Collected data
Start of Block

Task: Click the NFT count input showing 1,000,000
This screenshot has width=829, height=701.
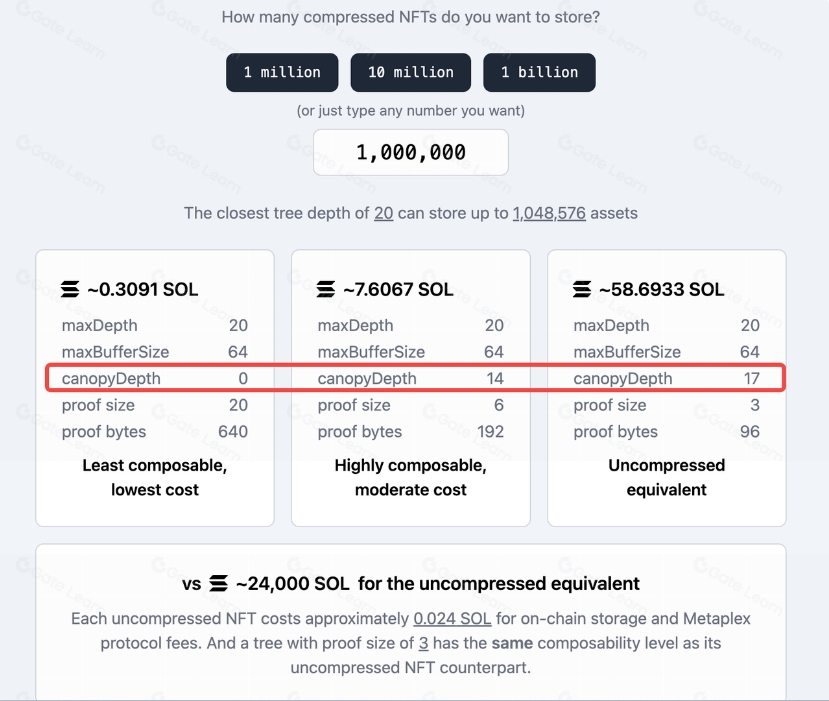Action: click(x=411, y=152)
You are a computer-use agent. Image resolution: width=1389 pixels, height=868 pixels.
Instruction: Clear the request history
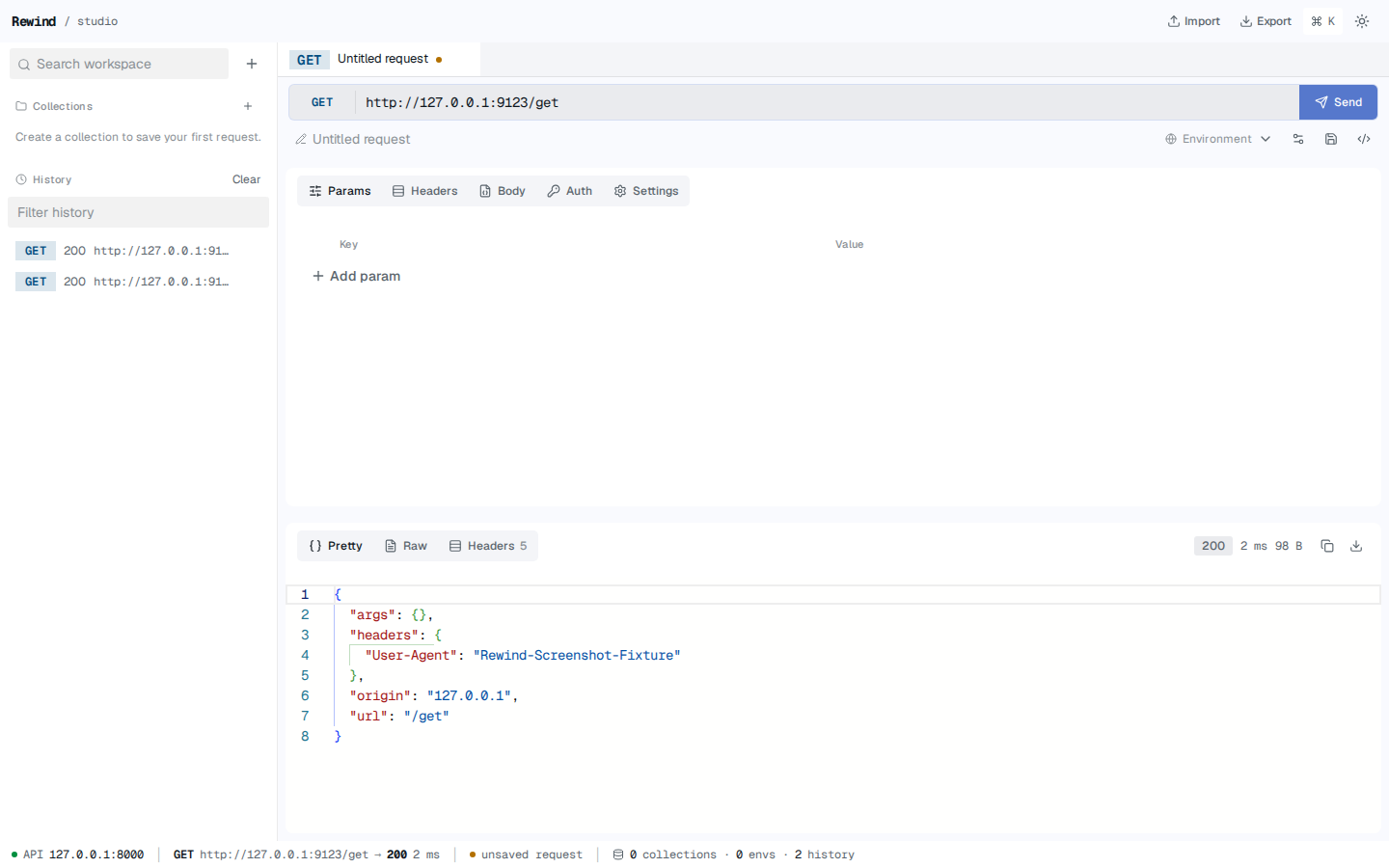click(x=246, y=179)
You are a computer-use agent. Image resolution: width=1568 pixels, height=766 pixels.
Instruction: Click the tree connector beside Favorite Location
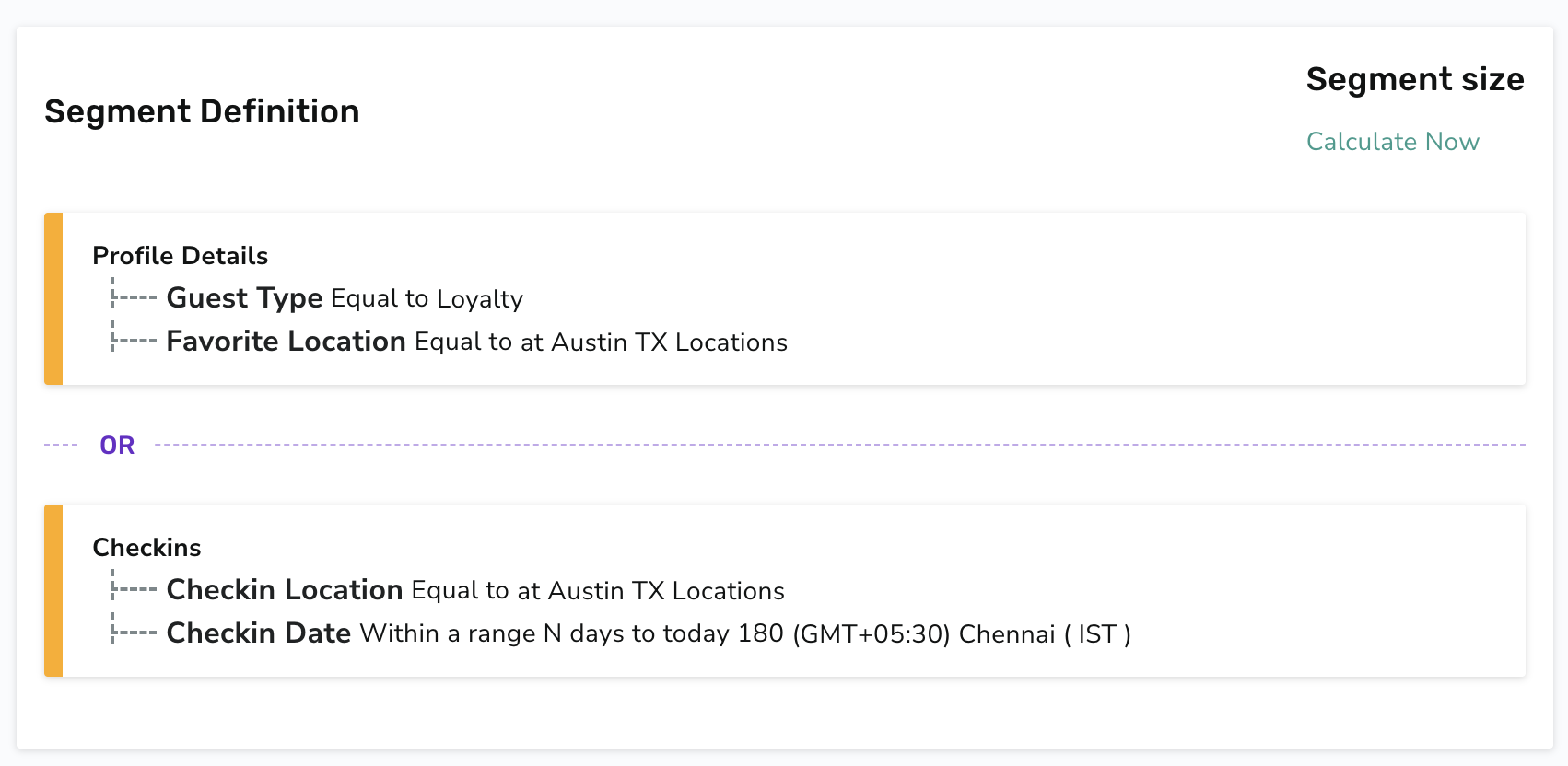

End of Block

Problem statement.
With the images omitted, retype the records above exactly.

Response.
Task: Click the NFT count input showing 1,000,000
This screenshot has width=829, height=701.
Action: click(x=411, y=152)
You are a computer-use agent. Image resolution: width=1389 pixels, height=868 pixels.
Instruction: Clear the request history
click(x=246, y=179)
You are a computer-use agent. Image resolution: width=1568 pixels, height=766 pixels.
Instruction: Click the tree connector beside Favorite Location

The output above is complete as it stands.